Fifty Shades of McFaddens

With participation in the project slowly but surely increasing, I thought a brief update would be in order.

No. of Y-DNA Results submitted by surname
McFadden: 18 (+1 kit pending)
McFaddan: 3
McFaddin: 1
McFadyen: 1
McFadzen: 1

Patterson: 7
Patten: 2
Paden: 1
Paterson: 1
Peadon: 1
Peden: 1
Peyton: 1

No links have yet been found between any of the “P” names and any of the “McF” names, but the real surprising thing is that of the 24 “McF” names, there are at least 11 completely unrelated lineages. If you ignore the three kits that are known to be closely related to other members, we could potentially have 15 unique lineages out of just 21 submissions. That is incredible.

What could account for this? A few things. First of all, we simply don’t have a large enough sample size. There are thousands of McFaddens out there. Maybe we’re all spread across hundreds of lineages, or maybe one or two dominant clans will emerge. Only time and more participants will tell. That’s why the priority at the moment is just generating more interest. Do you know any other Mac Pháidíns? Are you one yourself? Get involved and come along for the ride!
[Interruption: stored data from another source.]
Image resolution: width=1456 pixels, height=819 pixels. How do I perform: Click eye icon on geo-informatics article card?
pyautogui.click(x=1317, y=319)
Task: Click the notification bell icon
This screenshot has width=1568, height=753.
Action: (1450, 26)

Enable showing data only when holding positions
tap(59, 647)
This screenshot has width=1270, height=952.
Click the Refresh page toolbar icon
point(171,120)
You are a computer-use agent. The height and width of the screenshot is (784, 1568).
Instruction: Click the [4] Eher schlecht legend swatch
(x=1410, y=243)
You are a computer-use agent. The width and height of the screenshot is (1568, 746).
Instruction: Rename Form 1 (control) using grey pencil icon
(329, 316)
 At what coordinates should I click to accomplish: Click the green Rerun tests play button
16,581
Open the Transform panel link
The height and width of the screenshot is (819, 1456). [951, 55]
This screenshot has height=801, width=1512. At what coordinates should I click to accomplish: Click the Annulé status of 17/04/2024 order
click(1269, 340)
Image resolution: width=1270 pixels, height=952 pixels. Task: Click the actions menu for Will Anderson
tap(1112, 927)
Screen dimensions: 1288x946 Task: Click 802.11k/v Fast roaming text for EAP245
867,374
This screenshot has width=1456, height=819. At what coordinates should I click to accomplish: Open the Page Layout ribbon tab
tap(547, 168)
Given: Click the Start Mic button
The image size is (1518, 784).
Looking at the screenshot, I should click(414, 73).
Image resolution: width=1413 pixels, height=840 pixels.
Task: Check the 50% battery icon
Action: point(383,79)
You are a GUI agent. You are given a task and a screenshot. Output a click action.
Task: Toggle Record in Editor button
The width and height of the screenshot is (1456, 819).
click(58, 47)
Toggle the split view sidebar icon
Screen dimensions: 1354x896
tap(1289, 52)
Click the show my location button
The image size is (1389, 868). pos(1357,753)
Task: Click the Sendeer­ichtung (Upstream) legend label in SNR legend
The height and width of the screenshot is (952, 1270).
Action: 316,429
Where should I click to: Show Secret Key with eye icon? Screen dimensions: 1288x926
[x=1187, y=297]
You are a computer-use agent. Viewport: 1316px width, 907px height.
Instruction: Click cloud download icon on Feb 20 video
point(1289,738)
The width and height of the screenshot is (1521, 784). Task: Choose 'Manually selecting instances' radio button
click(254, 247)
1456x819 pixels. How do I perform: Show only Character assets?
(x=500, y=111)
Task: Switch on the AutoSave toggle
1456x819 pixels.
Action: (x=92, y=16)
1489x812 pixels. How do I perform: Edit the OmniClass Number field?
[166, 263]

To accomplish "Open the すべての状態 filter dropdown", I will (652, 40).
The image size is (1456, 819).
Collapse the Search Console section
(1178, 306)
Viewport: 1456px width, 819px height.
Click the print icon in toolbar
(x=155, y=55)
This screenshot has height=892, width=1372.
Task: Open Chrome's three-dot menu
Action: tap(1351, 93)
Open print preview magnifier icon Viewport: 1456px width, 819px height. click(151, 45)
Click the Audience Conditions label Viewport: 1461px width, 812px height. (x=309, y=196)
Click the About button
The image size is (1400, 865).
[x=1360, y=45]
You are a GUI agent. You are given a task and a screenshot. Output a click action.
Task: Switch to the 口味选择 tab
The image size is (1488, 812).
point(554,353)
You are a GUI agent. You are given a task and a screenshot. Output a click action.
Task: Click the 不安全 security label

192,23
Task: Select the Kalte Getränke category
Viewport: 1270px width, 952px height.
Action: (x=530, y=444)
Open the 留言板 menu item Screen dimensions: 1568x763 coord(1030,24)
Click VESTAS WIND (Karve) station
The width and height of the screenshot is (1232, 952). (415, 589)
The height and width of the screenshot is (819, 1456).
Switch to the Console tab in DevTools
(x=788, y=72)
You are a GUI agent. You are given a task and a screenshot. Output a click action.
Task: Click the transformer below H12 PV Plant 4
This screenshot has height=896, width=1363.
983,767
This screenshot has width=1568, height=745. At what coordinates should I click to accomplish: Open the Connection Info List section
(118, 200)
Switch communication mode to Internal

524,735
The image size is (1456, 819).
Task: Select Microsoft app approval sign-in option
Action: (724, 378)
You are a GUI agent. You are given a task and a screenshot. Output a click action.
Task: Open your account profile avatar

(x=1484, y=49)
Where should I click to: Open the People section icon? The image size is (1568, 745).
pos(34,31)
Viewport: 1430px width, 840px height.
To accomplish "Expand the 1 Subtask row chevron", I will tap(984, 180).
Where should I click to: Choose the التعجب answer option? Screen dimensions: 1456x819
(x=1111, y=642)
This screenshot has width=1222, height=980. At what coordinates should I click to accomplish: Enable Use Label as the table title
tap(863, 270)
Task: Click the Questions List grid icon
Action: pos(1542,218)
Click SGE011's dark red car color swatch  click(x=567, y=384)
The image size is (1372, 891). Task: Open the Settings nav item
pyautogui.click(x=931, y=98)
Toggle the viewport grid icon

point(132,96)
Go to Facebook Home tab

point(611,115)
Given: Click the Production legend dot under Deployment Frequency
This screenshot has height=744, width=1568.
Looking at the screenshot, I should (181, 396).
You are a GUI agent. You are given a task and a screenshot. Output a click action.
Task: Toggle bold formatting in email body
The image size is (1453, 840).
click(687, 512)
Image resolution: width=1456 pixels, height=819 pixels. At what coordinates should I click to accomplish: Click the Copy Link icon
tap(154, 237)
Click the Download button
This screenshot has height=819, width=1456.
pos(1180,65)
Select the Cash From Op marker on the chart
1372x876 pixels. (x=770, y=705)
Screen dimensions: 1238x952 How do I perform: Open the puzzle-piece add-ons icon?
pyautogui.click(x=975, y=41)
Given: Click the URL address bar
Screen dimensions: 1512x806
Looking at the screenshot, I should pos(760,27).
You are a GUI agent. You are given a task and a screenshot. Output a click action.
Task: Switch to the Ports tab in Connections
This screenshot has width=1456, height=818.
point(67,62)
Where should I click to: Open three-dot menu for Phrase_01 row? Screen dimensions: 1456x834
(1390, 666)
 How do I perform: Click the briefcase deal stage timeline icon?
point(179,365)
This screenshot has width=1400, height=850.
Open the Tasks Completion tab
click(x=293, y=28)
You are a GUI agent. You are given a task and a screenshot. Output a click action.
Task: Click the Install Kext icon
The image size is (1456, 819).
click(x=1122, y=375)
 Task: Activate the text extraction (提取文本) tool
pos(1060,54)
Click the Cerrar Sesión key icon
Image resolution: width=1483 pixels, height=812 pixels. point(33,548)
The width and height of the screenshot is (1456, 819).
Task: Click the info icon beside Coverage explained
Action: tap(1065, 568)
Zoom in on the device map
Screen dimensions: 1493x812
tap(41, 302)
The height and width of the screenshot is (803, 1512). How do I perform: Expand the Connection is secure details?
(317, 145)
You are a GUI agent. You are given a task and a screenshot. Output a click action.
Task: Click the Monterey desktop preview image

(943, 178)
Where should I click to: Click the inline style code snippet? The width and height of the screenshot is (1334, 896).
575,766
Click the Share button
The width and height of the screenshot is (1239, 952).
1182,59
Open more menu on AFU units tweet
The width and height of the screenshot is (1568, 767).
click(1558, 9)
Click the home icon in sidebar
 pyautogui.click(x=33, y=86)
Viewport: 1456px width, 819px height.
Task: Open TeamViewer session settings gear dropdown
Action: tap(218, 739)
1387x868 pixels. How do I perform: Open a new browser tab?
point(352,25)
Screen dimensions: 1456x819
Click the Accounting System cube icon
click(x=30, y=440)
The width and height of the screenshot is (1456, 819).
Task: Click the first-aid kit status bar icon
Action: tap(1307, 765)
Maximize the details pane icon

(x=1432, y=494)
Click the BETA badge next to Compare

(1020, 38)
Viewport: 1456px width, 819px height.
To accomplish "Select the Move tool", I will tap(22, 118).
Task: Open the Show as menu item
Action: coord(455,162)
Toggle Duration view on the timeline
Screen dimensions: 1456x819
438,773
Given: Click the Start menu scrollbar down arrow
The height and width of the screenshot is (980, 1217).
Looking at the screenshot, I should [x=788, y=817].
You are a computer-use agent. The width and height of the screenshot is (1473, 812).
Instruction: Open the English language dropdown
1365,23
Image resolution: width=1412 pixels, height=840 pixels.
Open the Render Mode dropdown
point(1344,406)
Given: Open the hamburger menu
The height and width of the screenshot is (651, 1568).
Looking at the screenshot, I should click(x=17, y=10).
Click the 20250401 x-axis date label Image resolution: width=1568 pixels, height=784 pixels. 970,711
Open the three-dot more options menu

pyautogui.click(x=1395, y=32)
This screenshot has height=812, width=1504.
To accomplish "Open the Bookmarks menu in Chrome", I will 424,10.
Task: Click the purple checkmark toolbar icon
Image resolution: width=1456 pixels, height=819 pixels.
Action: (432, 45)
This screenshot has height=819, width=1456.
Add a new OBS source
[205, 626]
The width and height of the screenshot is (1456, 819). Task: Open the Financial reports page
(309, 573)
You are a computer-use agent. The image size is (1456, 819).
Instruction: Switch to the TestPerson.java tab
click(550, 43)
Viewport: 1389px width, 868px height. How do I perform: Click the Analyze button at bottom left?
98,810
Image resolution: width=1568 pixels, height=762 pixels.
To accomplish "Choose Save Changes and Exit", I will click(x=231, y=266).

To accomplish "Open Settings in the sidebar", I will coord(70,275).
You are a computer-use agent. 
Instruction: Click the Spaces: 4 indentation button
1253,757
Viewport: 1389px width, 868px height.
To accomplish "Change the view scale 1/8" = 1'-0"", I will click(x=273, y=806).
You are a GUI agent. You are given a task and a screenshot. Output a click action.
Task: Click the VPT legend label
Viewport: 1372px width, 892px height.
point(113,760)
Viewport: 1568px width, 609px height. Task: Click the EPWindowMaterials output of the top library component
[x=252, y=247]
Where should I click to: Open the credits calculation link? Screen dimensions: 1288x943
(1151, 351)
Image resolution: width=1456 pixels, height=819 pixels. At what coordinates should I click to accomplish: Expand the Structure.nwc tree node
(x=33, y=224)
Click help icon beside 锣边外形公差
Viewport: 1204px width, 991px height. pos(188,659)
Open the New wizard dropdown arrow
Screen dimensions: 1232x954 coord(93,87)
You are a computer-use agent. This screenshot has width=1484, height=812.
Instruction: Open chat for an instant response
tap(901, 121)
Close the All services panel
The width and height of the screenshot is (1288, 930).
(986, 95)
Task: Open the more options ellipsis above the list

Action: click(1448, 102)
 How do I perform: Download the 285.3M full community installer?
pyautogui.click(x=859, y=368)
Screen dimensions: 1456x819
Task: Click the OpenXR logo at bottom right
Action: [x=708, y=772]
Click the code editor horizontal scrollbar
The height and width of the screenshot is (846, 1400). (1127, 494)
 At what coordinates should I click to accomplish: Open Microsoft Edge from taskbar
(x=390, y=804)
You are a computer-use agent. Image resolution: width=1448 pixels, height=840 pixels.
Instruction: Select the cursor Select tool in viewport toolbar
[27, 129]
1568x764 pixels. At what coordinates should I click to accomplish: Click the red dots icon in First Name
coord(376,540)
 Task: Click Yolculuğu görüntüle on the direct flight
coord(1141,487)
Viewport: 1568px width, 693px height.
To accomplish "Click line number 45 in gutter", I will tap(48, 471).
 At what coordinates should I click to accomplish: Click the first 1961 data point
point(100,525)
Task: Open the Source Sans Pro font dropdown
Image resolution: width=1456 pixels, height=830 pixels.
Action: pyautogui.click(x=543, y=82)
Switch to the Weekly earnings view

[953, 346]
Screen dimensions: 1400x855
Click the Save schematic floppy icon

Second, the relatedness of people who share the same surname tends to be grossly overestimated in today’s society. Consider that the Irish surname Ryan has one origin, meaning all Ryans are theoretically related, yet only about half the men in the Ryan DNA project belong to the same lineage. Adoptions, infidelity, and simple name changes have been extremely common throughout history. And unlike Ryan, Mac Pháidín has long been thought to have multiple origins. Everyone knows that the name means “son of Patrick,” but I think it’s safe to say at this point that we’re not talking about one Patrick. Perhaps that is why any type of origin story about “the” Patrick has been lost to history.

In any case, it’s all very fascinating and I can’t wait to see what we find out!